DUNCAN BARKES We shouldn’t have to pay for Welsh on air

There is much rumbling in the Valleys regarding S4C, the Welsh language television channel you and I fork out for.

Currently the channel receives a £100m grant from the government. However, as of 2015 the funding will come from the BBC licence fee.

Either way, we are paying for something that is an unnecessary indulgence in these challenging economic times.

I like the Welsh, especially their lamb, cider and music (the Manic Street Preachers being a personal favourite pop beat combo of mine), and one of the best evenings of my life was spent quaffing ale with the finest folk of Flintshire in the Blue Bell Inn, Halkyn.

I love the TV show Gavin and Stacey which is partly set in Barry Island, and there are several unprintable things I would like to get up to with Welsh singing goddess Katherine Jenkins given half the chance.

Yes, my affection for the Welsh and their beautiful country is sound, but I do not believe Wales should have its own television channel.

In short, I am fed up with my money being used for projects or services which are no more than cultural or political vanity projects.

A study last year by the Broadcasters Audience Research Board revealed that 196 out of 890 programmes broadcast on S4C had ZERO audience.

That’s right, from Cardiff to Anglesey, thousands of Welsh people simply did not tune in to vast chunks of the output of their dedicated TV channel.

The background to S4C is fascinating. It was set-up by the Conservative Government in 1982 when Channel 4 launched in the rest of Britain.

It was launched by Gwynor Evans, the then leader of Welsh nationalist party Plaid Cymru, who threatened to starve himself to death if the station was not created.

Almost 30 years on and times have changed. I would wager there are fewer Welsh speakers in the country than ever before and that there is no real appetite for a TV channel that broadcasts exclusively in the Welsh language.

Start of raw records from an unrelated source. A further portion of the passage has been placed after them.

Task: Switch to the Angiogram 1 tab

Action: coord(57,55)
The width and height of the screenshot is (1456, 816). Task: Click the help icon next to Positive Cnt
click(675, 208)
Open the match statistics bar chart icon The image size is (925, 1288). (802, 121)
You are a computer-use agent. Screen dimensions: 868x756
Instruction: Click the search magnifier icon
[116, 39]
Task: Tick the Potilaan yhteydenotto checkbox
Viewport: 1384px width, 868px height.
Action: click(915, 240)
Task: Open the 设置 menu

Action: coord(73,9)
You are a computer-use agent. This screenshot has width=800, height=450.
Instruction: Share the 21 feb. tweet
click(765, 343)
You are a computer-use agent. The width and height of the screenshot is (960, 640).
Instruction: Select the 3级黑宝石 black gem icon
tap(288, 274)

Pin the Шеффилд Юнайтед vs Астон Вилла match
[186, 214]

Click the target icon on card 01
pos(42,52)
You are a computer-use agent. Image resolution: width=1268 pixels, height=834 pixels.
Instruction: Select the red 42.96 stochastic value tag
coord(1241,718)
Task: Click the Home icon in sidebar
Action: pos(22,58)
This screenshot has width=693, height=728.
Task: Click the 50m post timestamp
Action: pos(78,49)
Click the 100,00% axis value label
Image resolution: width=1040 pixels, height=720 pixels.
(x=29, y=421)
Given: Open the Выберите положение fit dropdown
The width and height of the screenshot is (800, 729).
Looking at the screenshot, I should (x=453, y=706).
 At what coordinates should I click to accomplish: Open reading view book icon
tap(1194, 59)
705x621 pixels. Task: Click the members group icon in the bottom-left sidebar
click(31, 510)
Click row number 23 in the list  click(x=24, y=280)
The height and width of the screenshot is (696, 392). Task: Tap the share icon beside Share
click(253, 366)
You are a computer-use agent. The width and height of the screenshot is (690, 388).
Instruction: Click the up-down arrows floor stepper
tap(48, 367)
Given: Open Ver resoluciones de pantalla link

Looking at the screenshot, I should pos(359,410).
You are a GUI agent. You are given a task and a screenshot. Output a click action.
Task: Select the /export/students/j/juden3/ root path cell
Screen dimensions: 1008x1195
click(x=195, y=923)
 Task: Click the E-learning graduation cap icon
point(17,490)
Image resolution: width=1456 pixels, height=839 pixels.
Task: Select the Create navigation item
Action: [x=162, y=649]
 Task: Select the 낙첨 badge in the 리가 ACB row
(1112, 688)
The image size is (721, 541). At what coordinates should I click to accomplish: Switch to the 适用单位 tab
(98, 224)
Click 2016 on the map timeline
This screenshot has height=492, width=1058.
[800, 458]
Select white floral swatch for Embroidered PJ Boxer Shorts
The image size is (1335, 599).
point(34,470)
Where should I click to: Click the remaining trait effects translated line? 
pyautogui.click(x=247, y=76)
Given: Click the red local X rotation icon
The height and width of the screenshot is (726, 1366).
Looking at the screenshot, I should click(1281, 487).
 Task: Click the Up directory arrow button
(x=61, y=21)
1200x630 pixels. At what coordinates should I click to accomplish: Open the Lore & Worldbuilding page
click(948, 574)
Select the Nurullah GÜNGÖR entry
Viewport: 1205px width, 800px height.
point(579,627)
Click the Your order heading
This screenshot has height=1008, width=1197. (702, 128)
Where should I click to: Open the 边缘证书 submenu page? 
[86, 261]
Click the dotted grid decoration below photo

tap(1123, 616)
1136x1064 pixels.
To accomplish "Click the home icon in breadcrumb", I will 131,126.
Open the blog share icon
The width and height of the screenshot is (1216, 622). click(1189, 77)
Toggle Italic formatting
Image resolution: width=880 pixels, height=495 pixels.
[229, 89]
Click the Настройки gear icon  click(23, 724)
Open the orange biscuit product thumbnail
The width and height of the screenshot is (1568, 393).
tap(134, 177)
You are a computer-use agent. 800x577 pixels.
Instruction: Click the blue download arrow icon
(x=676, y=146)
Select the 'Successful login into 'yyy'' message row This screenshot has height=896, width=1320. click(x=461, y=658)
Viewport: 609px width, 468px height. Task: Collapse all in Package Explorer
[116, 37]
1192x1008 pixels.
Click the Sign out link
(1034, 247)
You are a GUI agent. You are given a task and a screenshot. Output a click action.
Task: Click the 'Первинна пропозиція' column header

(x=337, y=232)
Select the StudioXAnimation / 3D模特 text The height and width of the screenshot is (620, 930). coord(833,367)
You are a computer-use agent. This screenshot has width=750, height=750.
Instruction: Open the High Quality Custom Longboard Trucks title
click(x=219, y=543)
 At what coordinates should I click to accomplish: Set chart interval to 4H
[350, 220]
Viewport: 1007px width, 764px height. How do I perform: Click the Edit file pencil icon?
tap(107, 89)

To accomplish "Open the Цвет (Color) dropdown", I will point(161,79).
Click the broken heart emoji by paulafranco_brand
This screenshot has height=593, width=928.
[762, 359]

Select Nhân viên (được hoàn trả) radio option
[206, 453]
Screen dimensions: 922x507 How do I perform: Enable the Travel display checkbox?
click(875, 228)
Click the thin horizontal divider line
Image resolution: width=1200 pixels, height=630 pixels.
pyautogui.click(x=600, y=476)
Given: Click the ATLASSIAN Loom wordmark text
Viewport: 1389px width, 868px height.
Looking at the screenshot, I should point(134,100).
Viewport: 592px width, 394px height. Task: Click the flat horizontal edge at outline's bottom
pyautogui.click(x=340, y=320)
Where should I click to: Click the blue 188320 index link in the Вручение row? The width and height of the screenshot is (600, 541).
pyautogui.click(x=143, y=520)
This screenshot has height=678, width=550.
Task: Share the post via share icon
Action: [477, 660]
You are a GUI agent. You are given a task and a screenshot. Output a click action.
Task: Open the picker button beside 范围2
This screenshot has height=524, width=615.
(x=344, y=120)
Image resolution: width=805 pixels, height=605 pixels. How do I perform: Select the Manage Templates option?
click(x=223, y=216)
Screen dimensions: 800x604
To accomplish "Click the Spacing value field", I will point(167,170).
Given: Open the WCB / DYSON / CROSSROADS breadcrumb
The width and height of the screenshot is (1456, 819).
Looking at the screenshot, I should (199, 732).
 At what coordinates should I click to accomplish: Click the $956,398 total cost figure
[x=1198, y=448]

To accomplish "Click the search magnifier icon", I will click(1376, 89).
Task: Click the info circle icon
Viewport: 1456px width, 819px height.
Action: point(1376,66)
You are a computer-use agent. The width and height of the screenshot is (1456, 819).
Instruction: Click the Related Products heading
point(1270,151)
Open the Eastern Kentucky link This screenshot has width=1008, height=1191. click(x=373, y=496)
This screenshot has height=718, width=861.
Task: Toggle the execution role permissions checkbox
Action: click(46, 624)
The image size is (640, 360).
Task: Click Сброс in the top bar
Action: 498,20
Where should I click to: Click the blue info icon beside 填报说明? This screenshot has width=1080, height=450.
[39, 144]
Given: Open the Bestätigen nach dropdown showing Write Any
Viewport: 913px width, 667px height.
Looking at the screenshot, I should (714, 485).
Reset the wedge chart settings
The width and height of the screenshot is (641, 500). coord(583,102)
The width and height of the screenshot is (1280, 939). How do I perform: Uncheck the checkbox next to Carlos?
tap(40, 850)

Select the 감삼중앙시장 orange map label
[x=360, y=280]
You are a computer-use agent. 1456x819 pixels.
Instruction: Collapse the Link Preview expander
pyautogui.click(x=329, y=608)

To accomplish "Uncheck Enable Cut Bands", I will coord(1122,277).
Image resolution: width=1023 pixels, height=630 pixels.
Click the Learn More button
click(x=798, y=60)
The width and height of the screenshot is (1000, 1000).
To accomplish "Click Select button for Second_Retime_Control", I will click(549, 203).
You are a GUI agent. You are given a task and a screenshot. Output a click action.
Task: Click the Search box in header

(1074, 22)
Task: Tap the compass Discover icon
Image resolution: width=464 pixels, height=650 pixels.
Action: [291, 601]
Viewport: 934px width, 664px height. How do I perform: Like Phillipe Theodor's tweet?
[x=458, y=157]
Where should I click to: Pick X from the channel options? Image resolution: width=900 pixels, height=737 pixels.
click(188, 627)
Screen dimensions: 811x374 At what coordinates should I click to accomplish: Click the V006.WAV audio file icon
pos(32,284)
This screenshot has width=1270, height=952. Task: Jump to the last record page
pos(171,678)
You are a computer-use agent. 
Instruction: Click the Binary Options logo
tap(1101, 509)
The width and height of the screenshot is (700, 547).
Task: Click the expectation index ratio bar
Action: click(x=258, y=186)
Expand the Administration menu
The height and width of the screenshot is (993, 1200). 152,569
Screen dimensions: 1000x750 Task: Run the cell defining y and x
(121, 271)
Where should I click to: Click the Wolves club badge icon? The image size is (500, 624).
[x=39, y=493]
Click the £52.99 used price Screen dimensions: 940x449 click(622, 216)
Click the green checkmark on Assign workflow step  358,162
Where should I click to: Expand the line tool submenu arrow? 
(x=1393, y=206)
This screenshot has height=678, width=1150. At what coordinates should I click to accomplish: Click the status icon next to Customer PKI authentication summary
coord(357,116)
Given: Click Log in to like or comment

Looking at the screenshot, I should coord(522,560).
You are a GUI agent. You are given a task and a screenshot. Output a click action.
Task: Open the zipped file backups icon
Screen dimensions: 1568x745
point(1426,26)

The government has made it clear it can no longer afford to fund this luxury. It has cleverly passed the buck to the BBC, who will fund it through the licence fee we are all forced to pay.

I do not want my already extortionate licence fee to be used to underwrite a service that appeals to an increasing minority.

The BBC is complaining about the freeze of its licence fee. If it had any sense it would either offer S4C as a subscription only service (then we would see how popular it really is) or hand the responsibility of it back to the government with a suggestion that the service is privatised.

You and I should no longer be funding S4C. As the economy once again goes belly-up, an obvious cut is surely the public funding of a niche TV channel that nobody seems to care about.

* Don’t let pint jug go down the drain

The introduction of the new two-thirds pint glass or the ‘schooner’ has been criticised by the Campaign for Real Ale as ‘unnecessary’ and rightly so. But if we are going to get worked up about what we sup our ale from, then there is a far more important issue that needs addressing.

More pubs are using the straight pint glass as a matter of course while phasing out the iconic pint jug.

Recently I have taken to enjoying my beer from the latter as I feel the straight glass is too chavvy.

One pub that offers you the choice is the Star and Garter in East Dean. Other boozers should follow their example.

The campaign to preserve the pint jug starts here. Cheers!